[Collected data entries]
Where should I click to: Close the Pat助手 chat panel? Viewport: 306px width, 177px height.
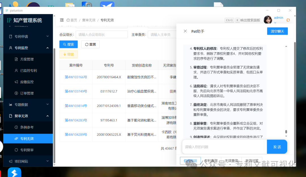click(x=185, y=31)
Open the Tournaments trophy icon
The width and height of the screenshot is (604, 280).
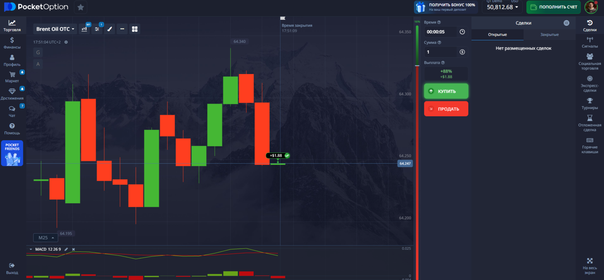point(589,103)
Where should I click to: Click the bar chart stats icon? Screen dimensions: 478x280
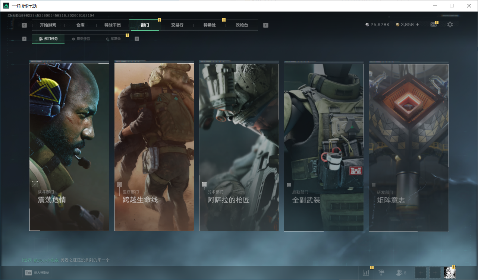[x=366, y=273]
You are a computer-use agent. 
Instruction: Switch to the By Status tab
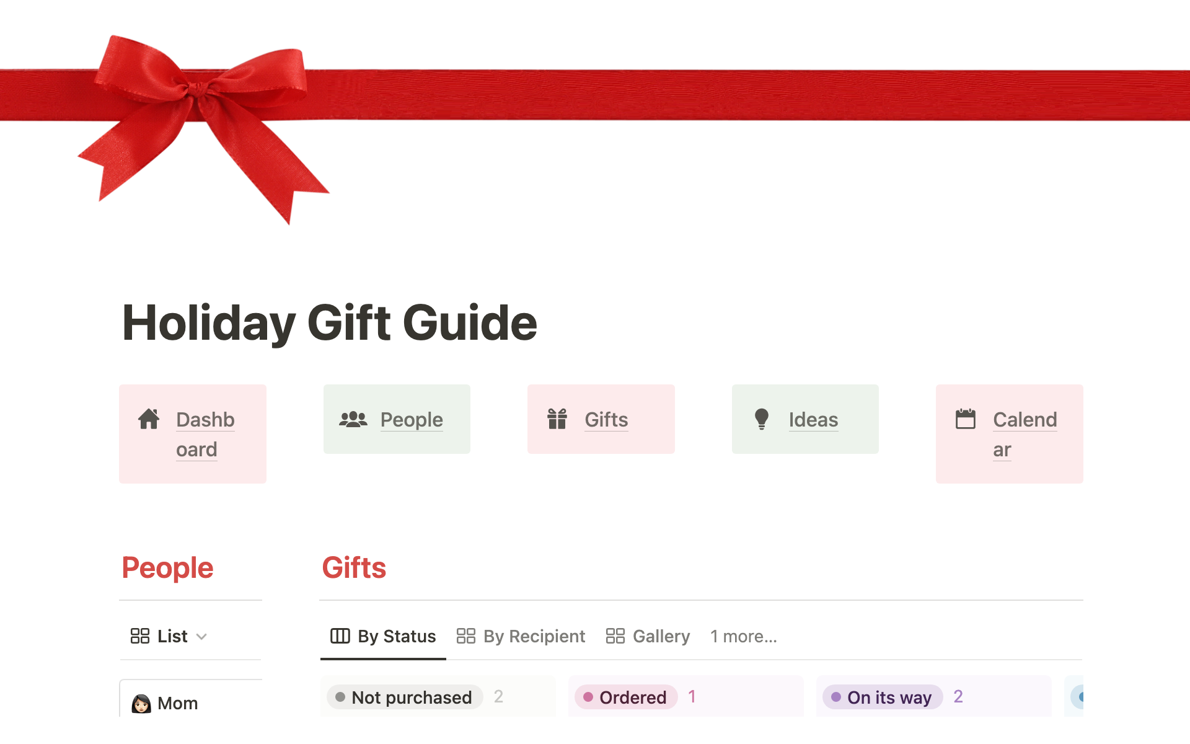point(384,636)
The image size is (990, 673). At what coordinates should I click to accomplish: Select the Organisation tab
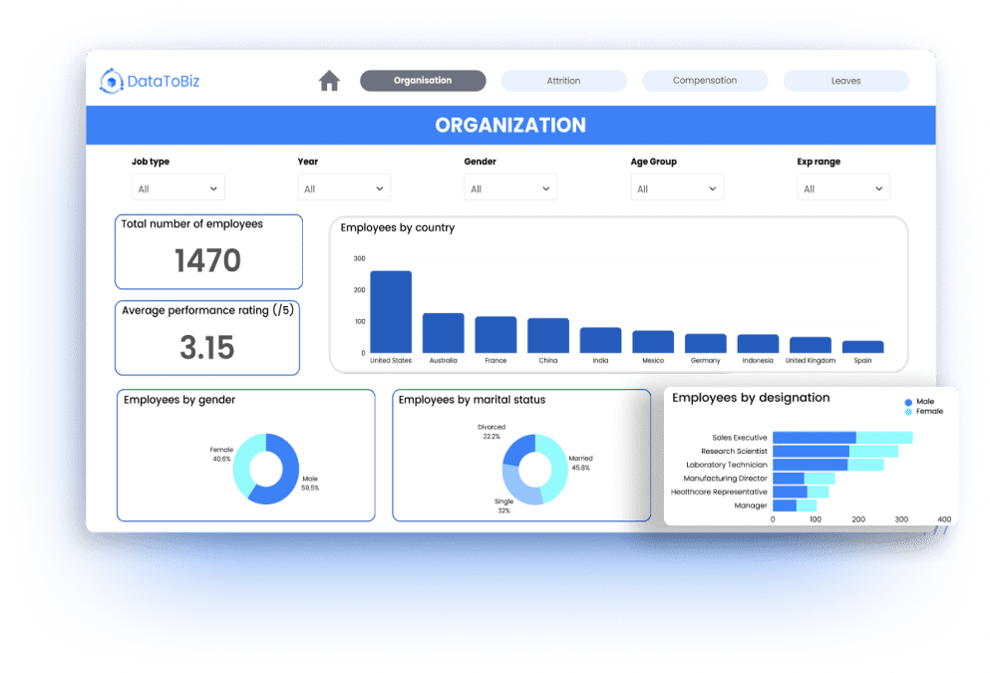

» **Task prompt**: With pictures left out, repeat exactly the lines from the line bearing "You are a computer-use agent." through the final line of the records above.

» **Solution for this task**:
You are a computer-use agent. 
Instruction: Switch to the By Status tab
point(384,636)
The image size is (990, 673). At what coordinates should I click to accomplish: Select the Organisation tab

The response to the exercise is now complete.